Je ne serais donc pas si prompt à blâmer les contrôleurs, même si je partage la crainte de l'auteur du blog liée aux conséquences d'un tel arrêt de travail. L'on peut également accuser le législateur, dont le texte, sur le droit de retrait, n'est pas clair; la SNCF et les AOT de limiter la présence en gare et à bord des trains, et de ne pas, y compris devant un mouvement spontané, mettre en place des solutions de substitution... Car pour l'usager, la cause de l'absence de train importe peu.
Monsieur, je trouve qu'opposer écologie et droit de retrait ou droit de grève est un non sens . On s'aperçoit, à vous lire, que dès que lapolitique se mêle de l'écologie, on se trouve devant des raisonnements tel que le votre: ne pas manifester -droit de retrait droit de grève- parce que du coup on est obligé de prendre la voiture. Que pensez vous des manifestants qui sont contre le projet de Pierre et Vacances? S'ils gagnent, combien d'emplois ne verront pas le jour? Et Sivens,Et NDDL, à propos duquel le 1er ministre, que vous soutenez, vient de faire une déclaration fracassante, sans même tenir compte des délais judiciaires obligatoires au vu des référés? Ne vous trouvez vous pas quelque peu réducteur: grève=ouverture à la concurrence=fin des cheminots?
Je précise -comme vous le savez- que je fais partie des gens impactés par ce mouvement. Je le comprends et l'accepte même si cela me pourrit la vie tous les jours. Et je précise que je suis contre l'encadrement du droit de grève.

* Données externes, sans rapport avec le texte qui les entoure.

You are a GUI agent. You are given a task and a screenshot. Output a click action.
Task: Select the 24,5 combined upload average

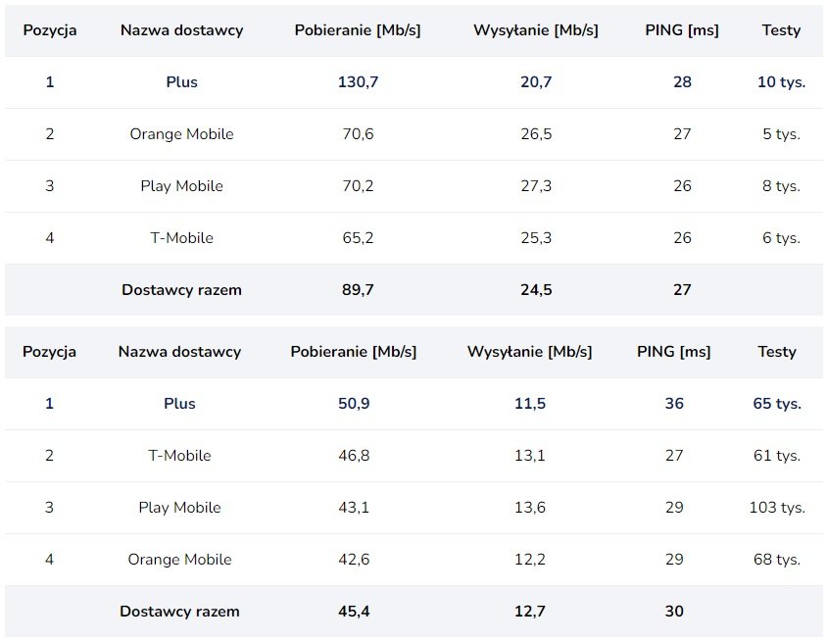tap(536, 290)
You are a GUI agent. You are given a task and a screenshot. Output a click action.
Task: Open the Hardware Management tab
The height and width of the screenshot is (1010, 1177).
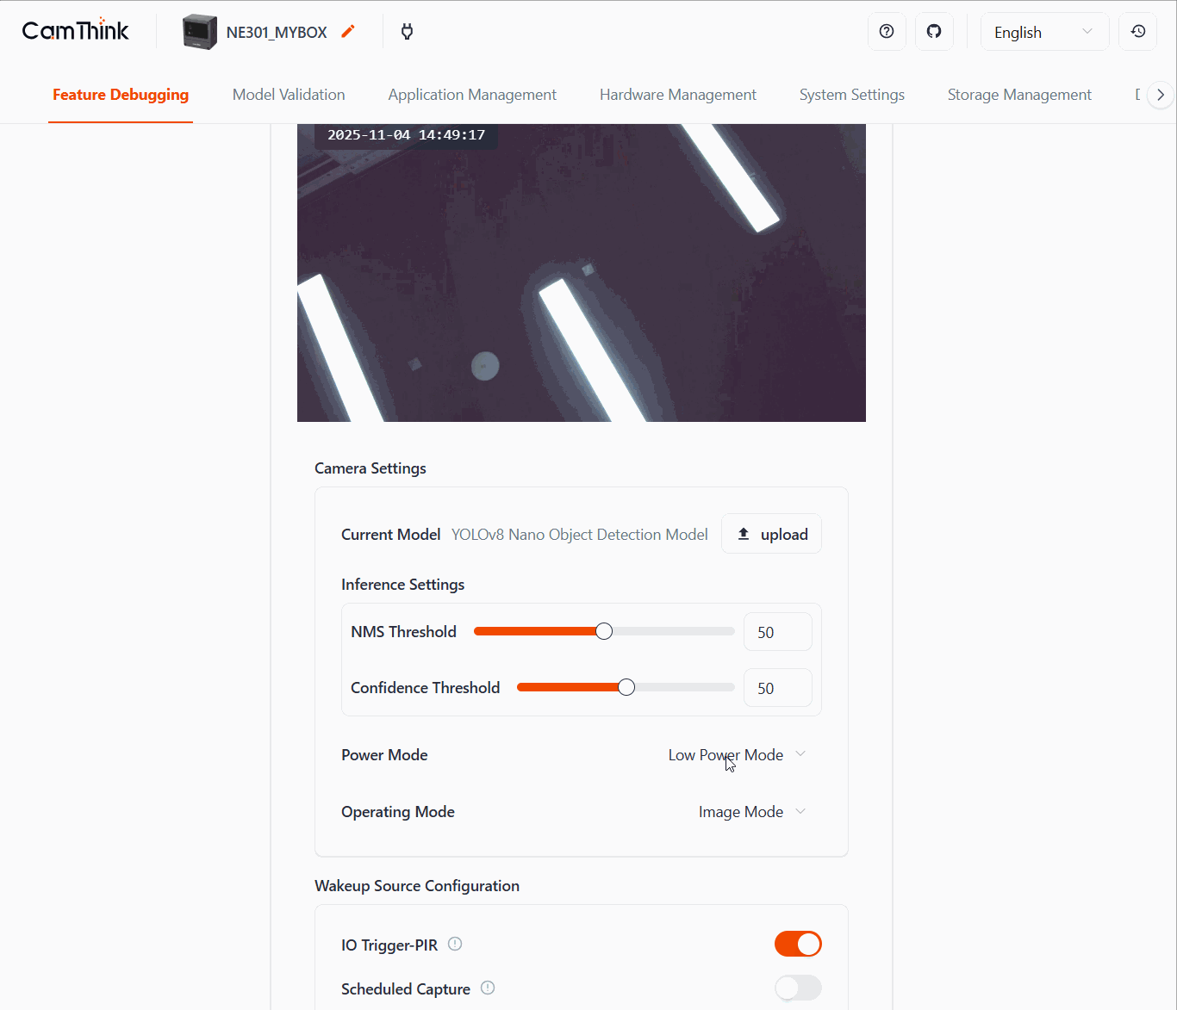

Je ne susi pas sûr que vous publierez mon commentaire, mais pour une fois je souhaitais réagir.
Alain Carré
L'opinion publique soutient habituellement les professions à statut protecteur, tant que ces dernières assurent un service de qualité, continu et fiable. Lorsque ce n'est plus le cas, les choses peuvent changer rapidement. On en reparle dans dix ans.